### [Task A]
Summarize the text on the history of the volt in two sentences.
### [Task B]
Answer these questions using the text on the history of the volt:
(i) Which pair of dissimilar metals did Volta find most effective for producing electricity?
(ii) In what year was the international volt defined as 1/1.434 of the emf of a Clark cell?
(iii) What standard cell design did the United States use from 1905 to 1972?

In 1800, as the result of a professional disagreement over the galvanic response advocated by Luigi Galvani, Alessandro Volta developed the so-called Voltaic pile, a forerunner of the battery, which produced a steady electric current. Volta had determined that the most effective pair of dissimilar metals to produce electricity was zinc and silver. In the 1880s, the International Electrical Congress, now the International Electrotechnical Commission (IEC), approved the volt as the unit for electromotive force. At that time, the volt was defined as the potential difference [i.e., what is nowadays called the "voltage (difference)"] across a conductor when a current of one ampere dissipates one watt of power.
The international volt was defined in 1893 as 1/1.434 of the emf of a Clark cell. This definition was abandoned in 1908 in favor of a definition based on the international ohm and international ampere until the entire set of "reproducible units" was abandoned in 1948.
Prior to the development of the Josephson junction voltage standard, the volt was maintained in national laboratories using specially constructed batteries called standard cells. The United States used a design called the Weston cell from 1905 to 1972.
This SI unit is named after Alessandro Volta. As with every SI unit whose name is derived from the proper name of a person, the first letter of its symbol is uppercase (V). When an SI unit is spelled out in English, it should always begin with a lowercase letter (volt), except where any word would be capitalized, such as at the beginning of a sentence or in capitalized material such as a title. Note that "degree Celsius" conforms to this rule because the "d" is lowercase.

### [Records shown]
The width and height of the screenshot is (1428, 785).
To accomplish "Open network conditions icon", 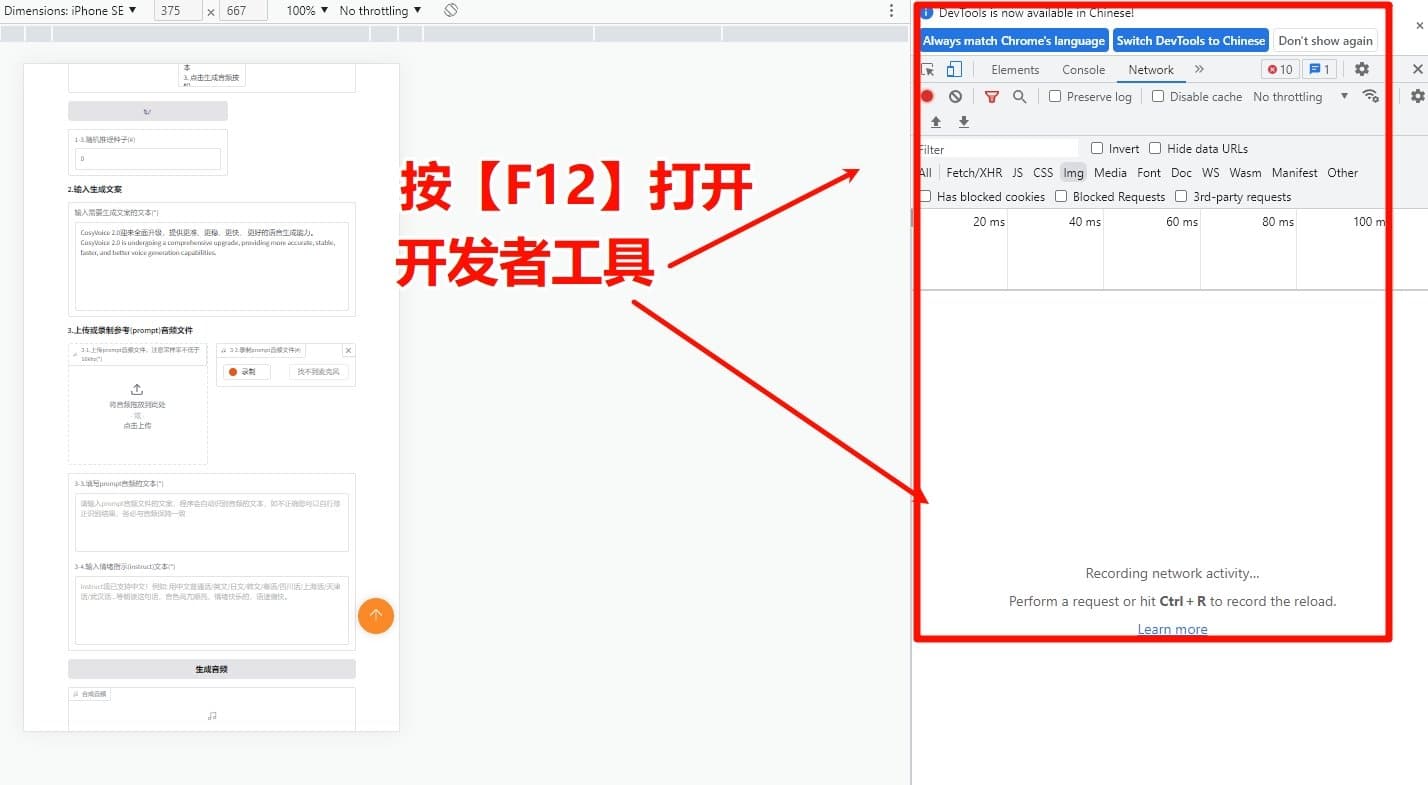I will coord(1371,96).
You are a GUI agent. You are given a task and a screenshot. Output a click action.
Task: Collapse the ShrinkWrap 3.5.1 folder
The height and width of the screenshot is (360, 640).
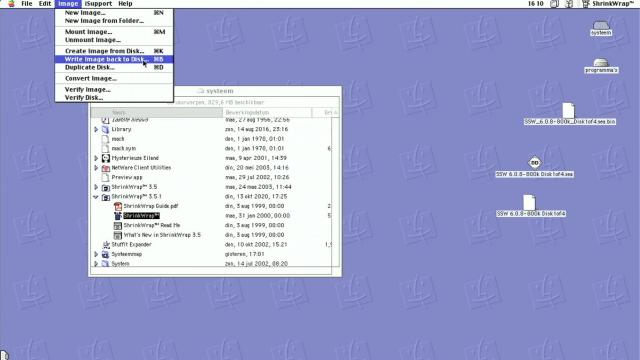(x=96, y=197)
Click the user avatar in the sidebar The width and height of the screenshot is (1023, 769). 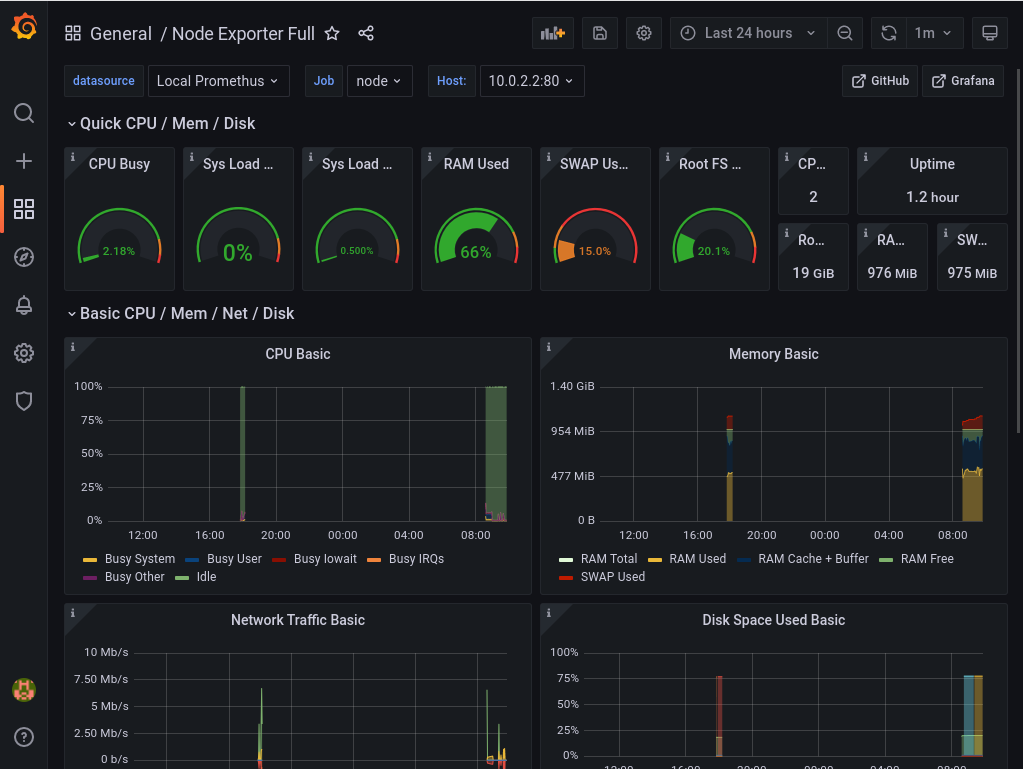tap(24, 689)
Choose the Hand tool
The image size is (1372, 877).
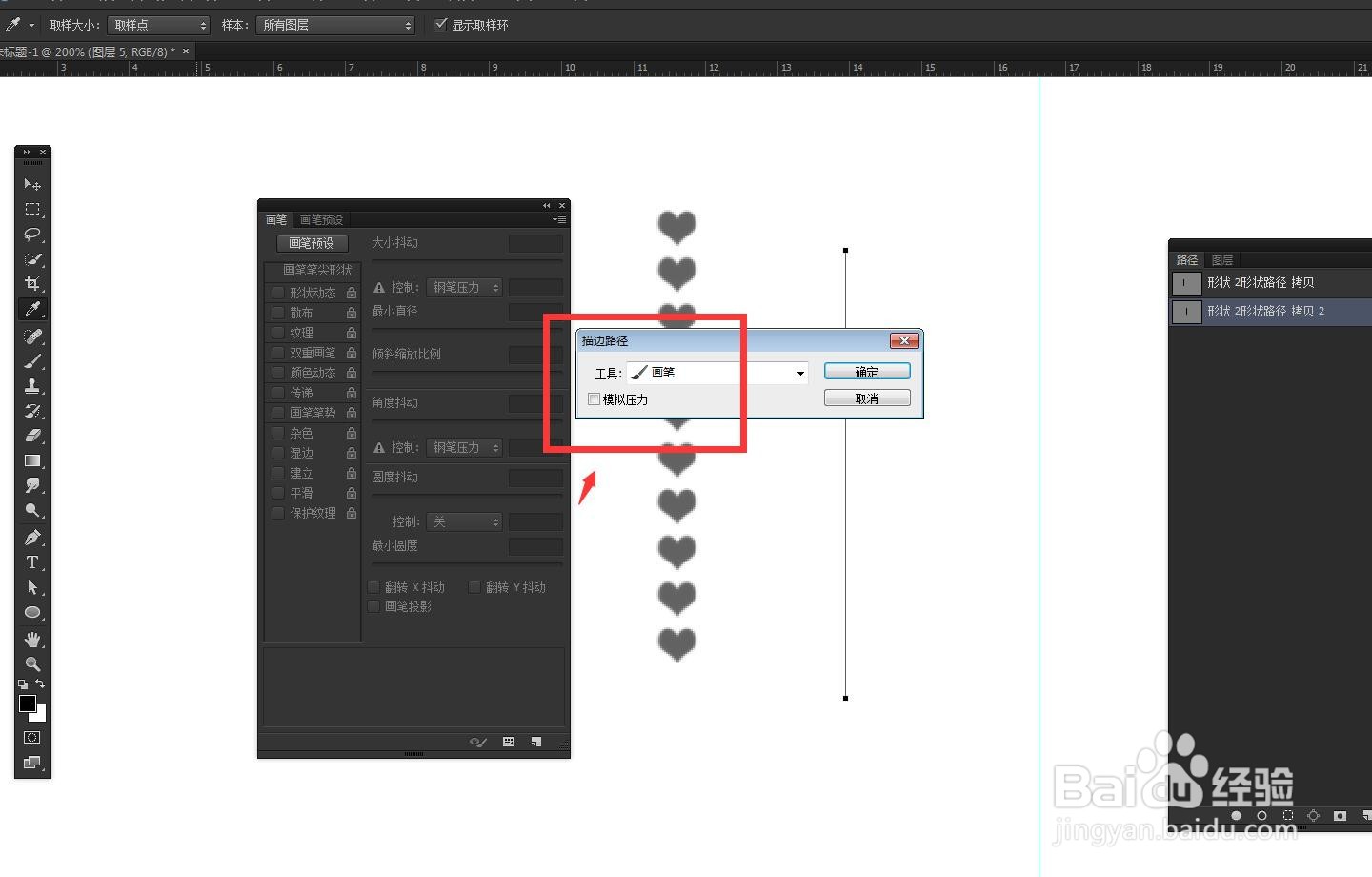(33, 640)
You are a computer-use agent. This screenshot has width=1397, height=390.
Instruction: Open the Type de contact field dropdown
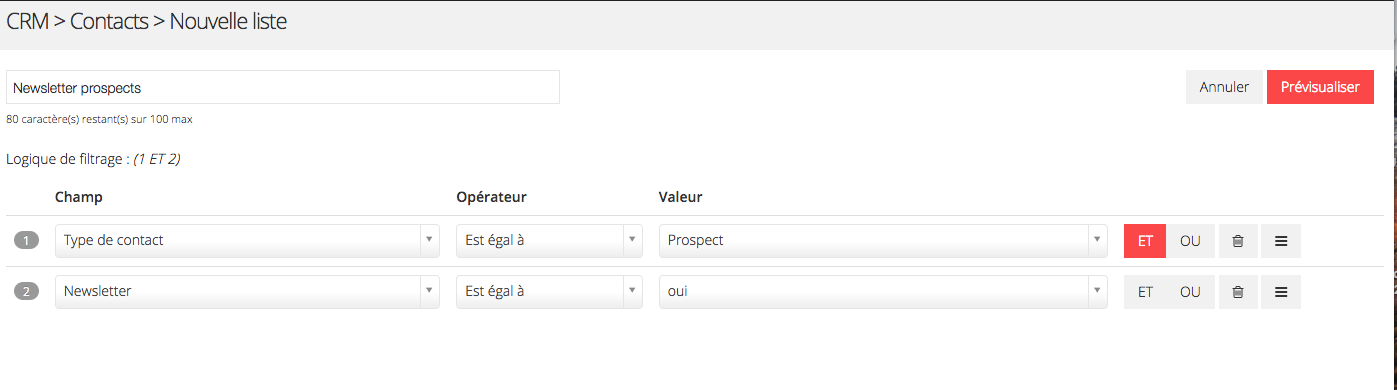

### [Answer section A]
Alessandro Volta developed the Voltaic pile in 1800, and in the 1880s the International Electrical Congress approved the volt, named after him, as the unit for electromotive force, with later definitions based on the Clark cell in 1893 and on the international ohm and ampere from 1908. Before the Josephson junction voltage standard, national laboratories maintained the volt with standard cells, and the unit's symbol is written as an uppercase V while its spelled-out name begins with a lowercase letter.

### [Answer section B]
(i) Zinc and silver.
(ii) 1893.
(iii) The Weston cell.